Insight into the deformation behavior and failure mechanism of TC25G/Ti₂AlNb material fabricated by laser-directed energy deposition

Additive manufacturing to form a gradient material is an effective way of enhancing both the integrity and mechanical properties of components, such as the blades on a turbine disk. Clarifying the heterogeneous deformation behaviors and failure mechanisms is crucial for establishing a relationship between the microstructure and mechanical properties of gradient materials. In this study, a TC25G/Ti₂AlNb material was fabricated by depositing Ti₂AlNb on a TC25G substrate. Experiments were performed to establish the relationship between the microstructure and mechanical properties of the TC25G/Ti₂AlNb material. The UTS and elongation of the TC25G/Ti₂AlNb material at room temperature were 1103 MPa and 5.1 %, respectively.
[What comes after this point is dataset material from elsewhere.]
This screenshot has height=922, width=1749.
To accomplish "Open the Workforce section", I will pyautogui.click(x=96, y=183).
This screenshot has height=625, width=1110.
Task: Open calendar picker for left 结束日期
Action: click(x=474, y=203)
The UTS of the TC25G/Ti₂AlNb material was comparable to those of TC25G and Ti₂AlNb while the elongation was between those of the two alloys. In tensile testing the first zone to yield was the transition zone, and the Ti₂AlNb zone exhibited less strain than heat affected zone and TC25G zone. Subsequently, necking and final fracture occurred within the transition zone close to the Ti₂AlNb zone (TZ_Ti2AlNb). Because the TZ_Ti2AlNb had much greater content of brittle Ti₃Al phase (70.5 %) due to composition dilution and heat input during thermal cycling, which led to the poorest ductility and toughness of TZ_Ti2AlNb among all the zones.